Name that park: The attachment-of-the-year

Comiskey Park in Chicago is being renamed U.S. Cellular Field. Announcement of this change vied for newspaper space with news of the Shuttle Challenger disaster. In other words, it was treated as an event of cosmic importance. A few days later the city’s sports and gossip columnists reported that the citizenry had treated this renaming as no big deal. They were not nearly as aroused as they were expected to be. They yawned.

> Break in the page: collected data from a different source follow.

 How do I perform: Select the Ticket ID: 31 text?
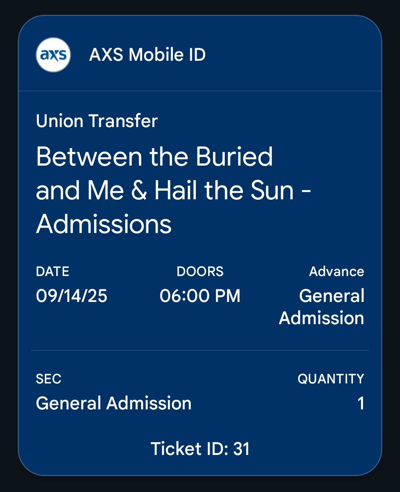[200, 449]
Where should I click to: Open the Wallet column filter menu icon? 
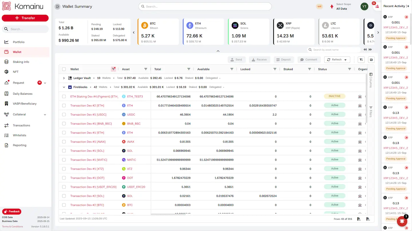pyautogui.click(x=113, y=69)
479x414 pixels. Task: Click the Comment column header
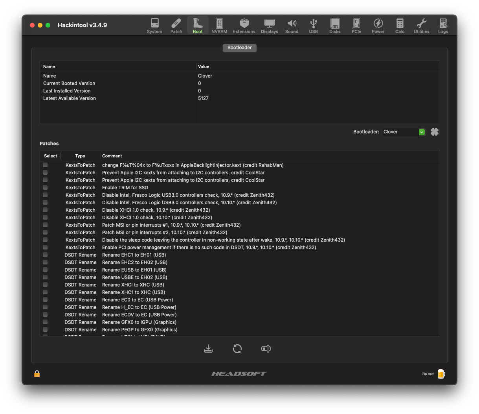click(x=112, y=156)
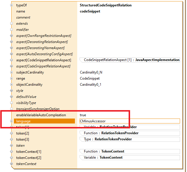The height and width of the screenshot is (172, 187).
Task: Click diamond icon beside aspect[DecoratingNameAspect]
Action: 11,48
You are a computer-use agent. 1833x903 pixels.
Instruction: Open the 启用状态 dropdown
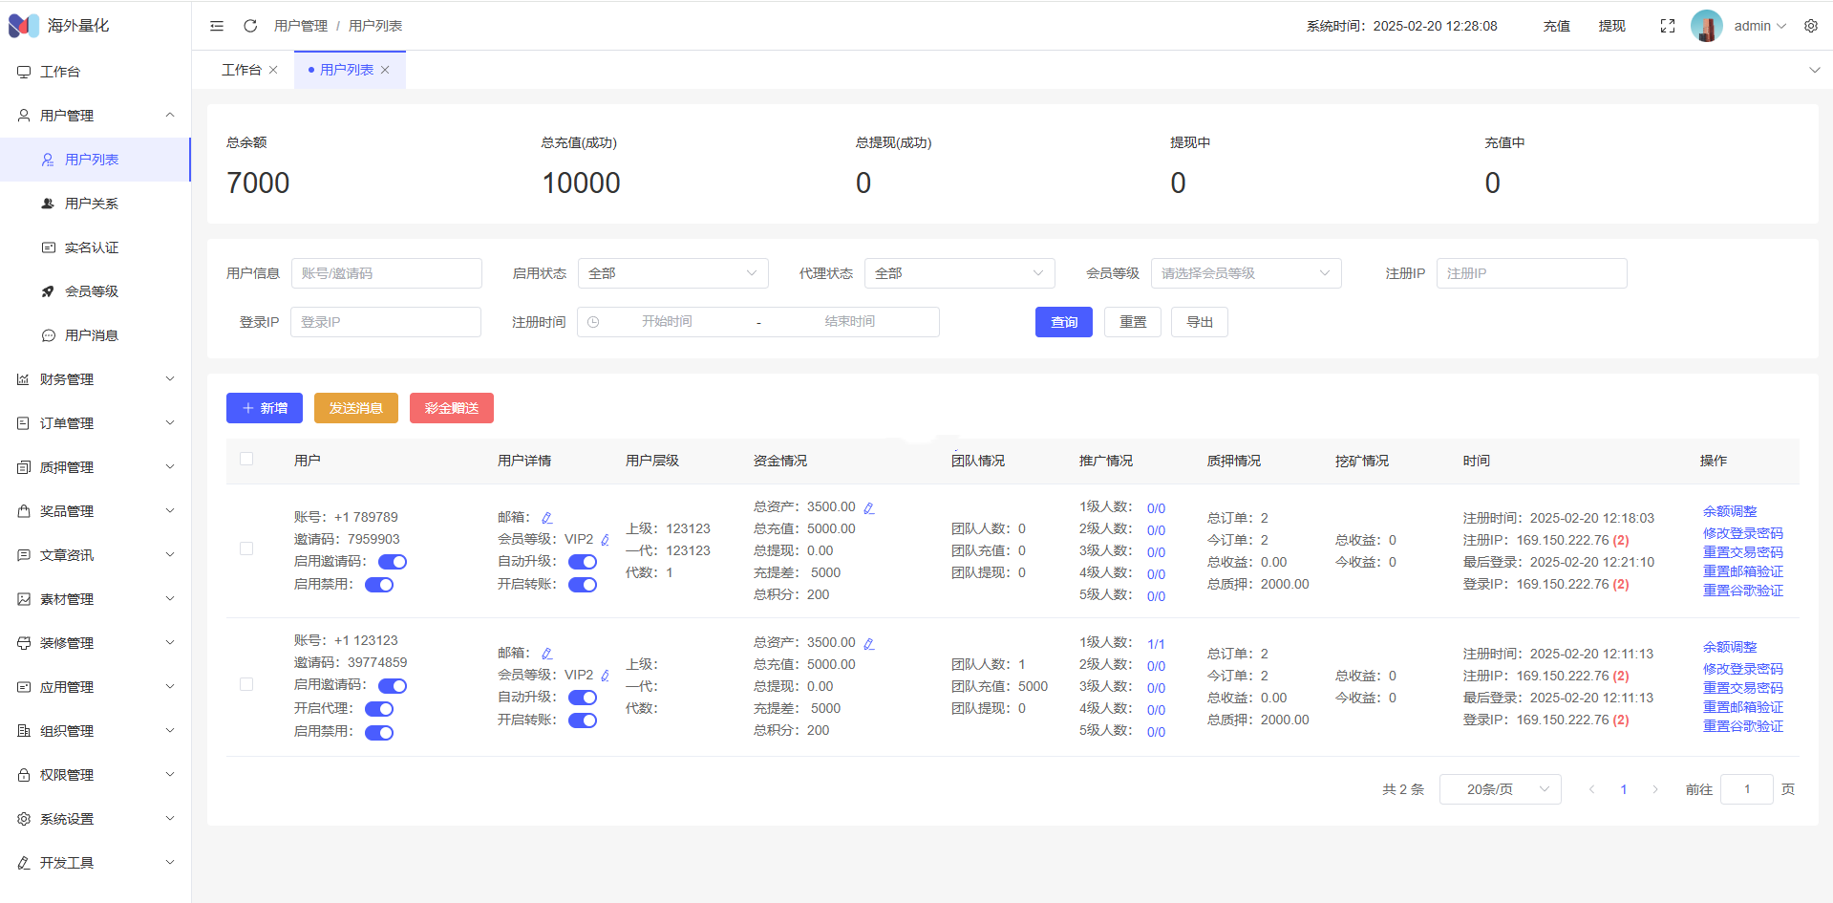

Longtime readers know that I am not competent to comment on baseball with reference to anything that occurred after my boyhood fascination with the sport in the 1930s. The Marty family and friends did go to a Wrigley Field game 35-plus years ago and saw the Astros defeat the Cubs. A friend and I drove through the night in the late 1940s to see Satchel Paige or Larry Doby debut at Comiskey Park, and I know we were there the week the Sox won the pennant in 1959.

That year I was pastor of a church a-building, and in its cornerstone we placed a newspaper announcing the pennant. Someone noted that there’d been no pennant for the club since the Black Sox year, 1919, and wondered: what if another 40 years went by without one? Forty-four have. And I’ve not been back to Comiskey, now U.S. Cellular, in all that time. So my choice to keep referring to and identifying with the name Comiskey may impress few.

The Chicago Tribune editorialized that the sellouts that produced CMGI Stadium, PSI-Net Stadium, TWA Dome, Adelphia Coliseum or Enron Field have inured people to such changes. Does it pay to get excited about one more name that probably will not last?

In the Chicago Sun-Times Greg Couch wondered where the outrage was, and turned to Christian End, a Missouri psychologist who specializes in fan-team relations. “With the mobility of sports in general, teams moving around, players leaving through free agency, it has become difficult for fans to form attachments.”

That observation prompted some parabolic thinking. Many have noted the lack of constancy and continuity in the words on church signs. The analogue to “Comiskey” or “Mile High” would be the old words “Presbyterian” or “Episcopal” or “United Methodist” as brand names that helped people form attachments. Almost every social scientist in the field observes that today, when members, pastors and creeds are subject to mobility, the old symbols get replaced by something that conjures up the “now,” as U.S. Cellular does. The churchly change results less from the “corporatization and sellout” plaguing sports than from restless bids for nowness and new markets.

So old First Presbyterian becomes something like Crossroads Hollow Worship Community and Grace United Methodist becomes Meadows Christian High Life Center. Not that the old identifications signaled perfection. Denominational names often stood for dull and sometimes contentious bodies. Yet ecumenical leaders knew it was creative to work with them, to form councils and federations rather than mergers, because identity mattered.

Less so now. Fans have found their way, sometimes in greater numbers than before, to the spiffy new stadiums that have replaced the classics. So Christians can learn to identify with “Hollow” or “Crossroads” or other names that replace “Saint Paul” or “Holy Trinity.” Baseball changes, church changes and the public response to them remind us that we are a people forgetful of the past and restless, yet full of hope that, mobile though we be, the attachment-of-the-year will attract and sustain believers.